### Aim of the exercise
Search the records for the line with "You are a computer-use". Output that line and each line after it, exactly, and stop at the end; omit pictures.

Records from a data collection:
━━━━━━━━━━━━━━━━━━━━━━━━━━━━━━

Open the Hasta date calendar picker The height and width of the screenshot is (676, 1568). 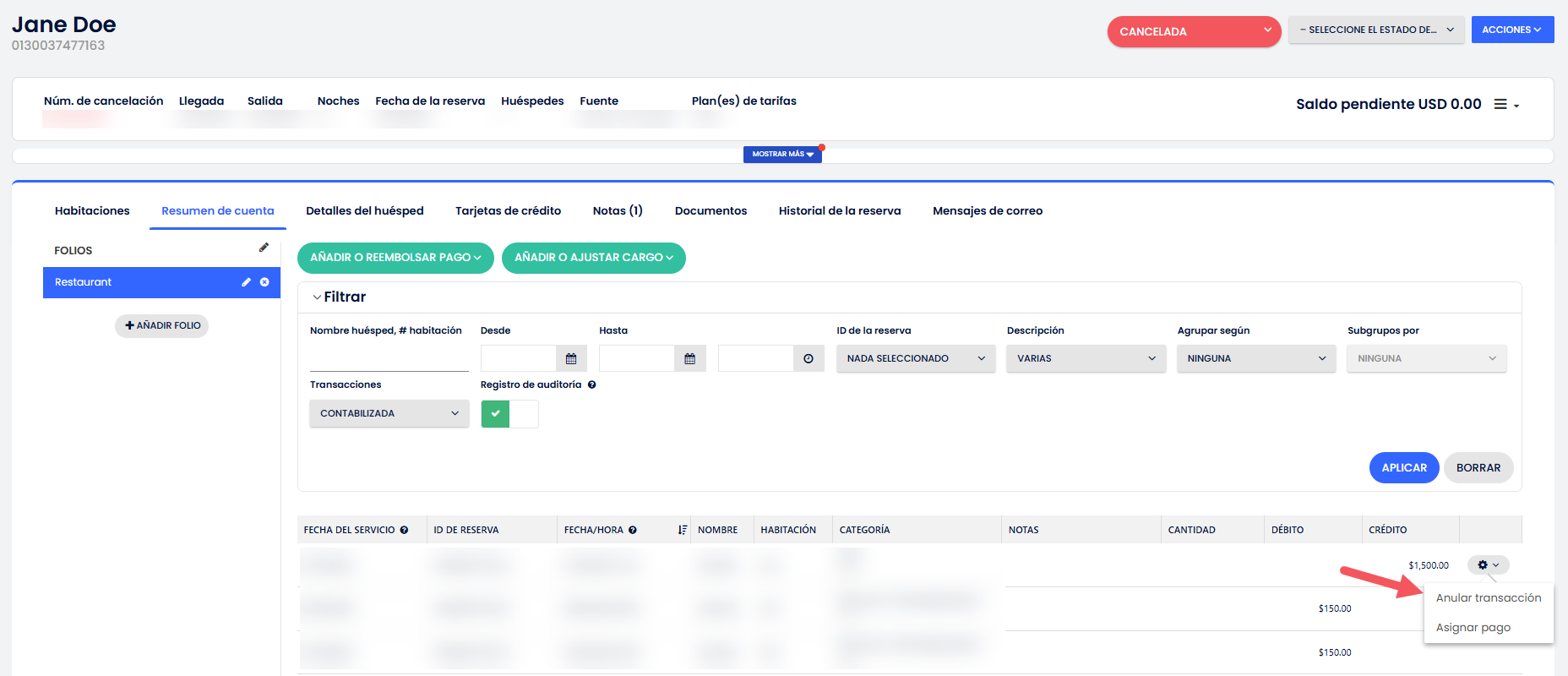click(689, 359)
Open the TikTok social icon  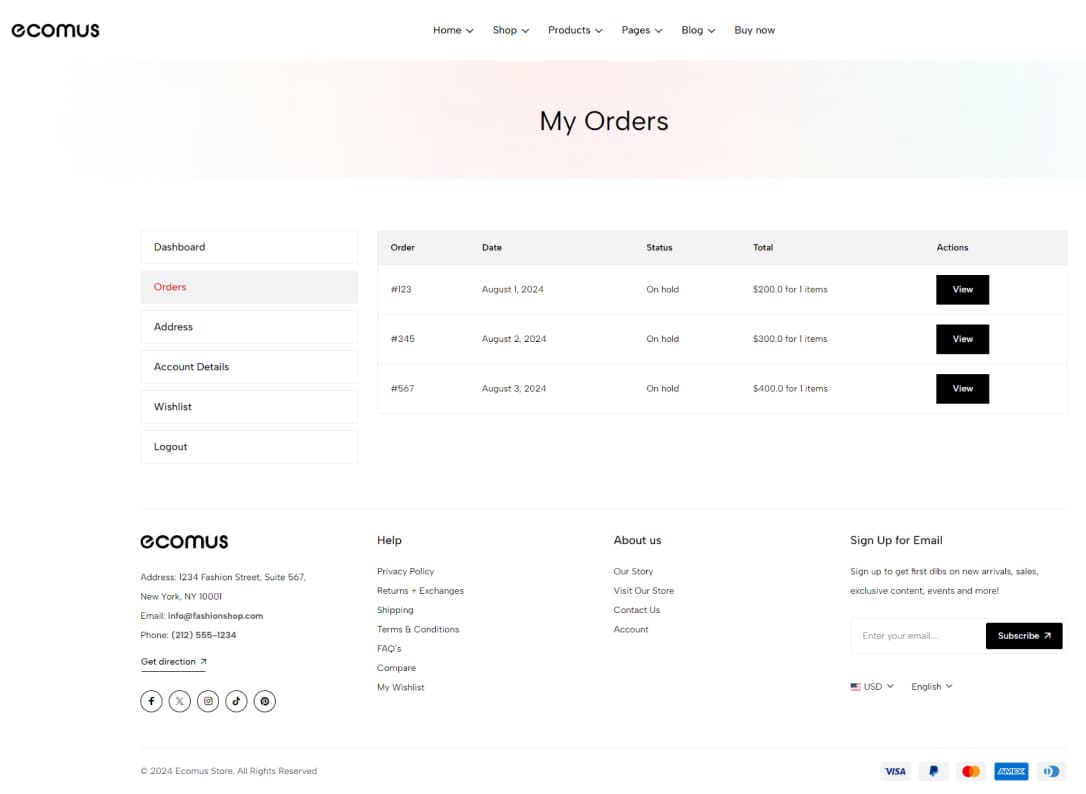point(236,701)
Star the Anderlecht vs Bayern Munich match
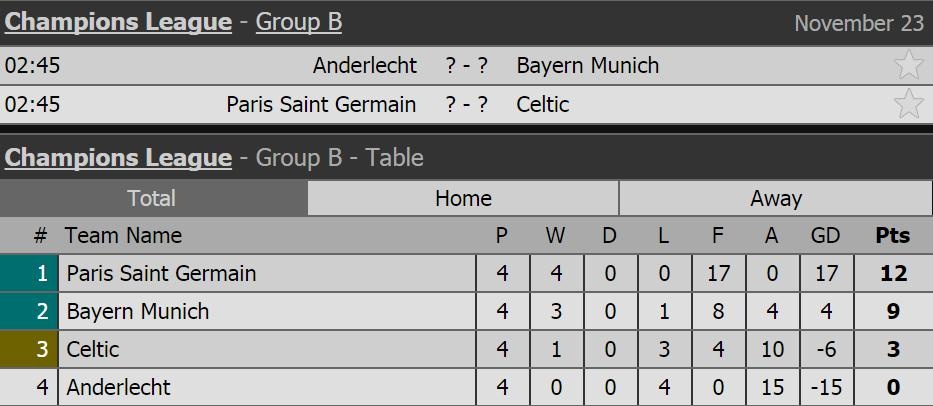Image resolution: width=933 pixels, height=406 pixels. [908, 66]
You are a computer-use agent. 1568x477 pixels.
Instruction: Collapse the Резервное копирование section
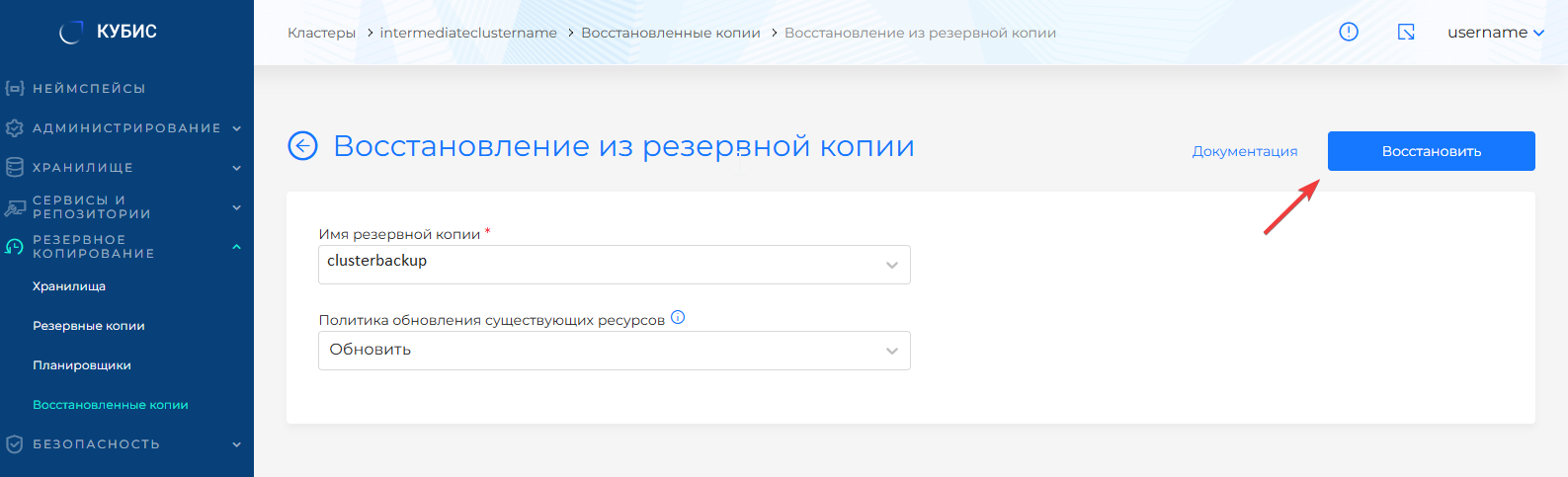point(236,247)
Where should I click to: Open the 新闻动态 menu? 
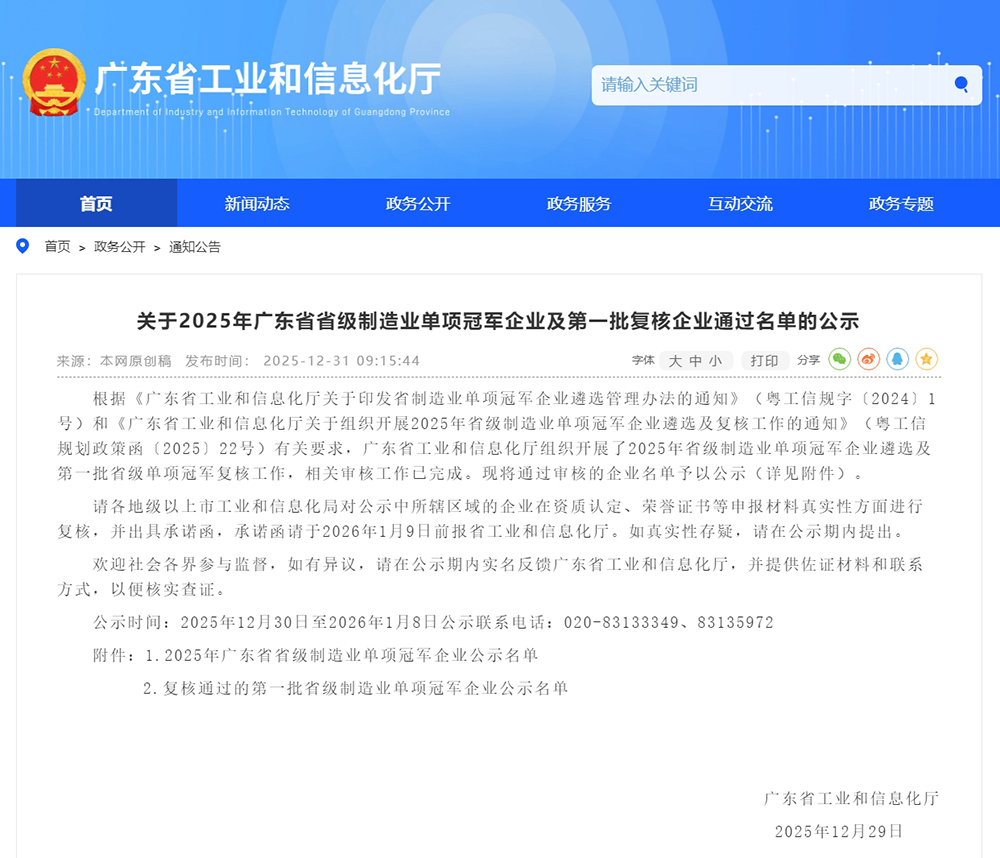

━━━━━━━━━━━━━━━━━━━━━━━━━━━━━━

### Solved problem
You are a computer-use agent. 1568x477 pixels.
Instruction: Collapse the Резервное копирование section
point(236,247)
Where should I click to: Open the 新闻动态 menu? 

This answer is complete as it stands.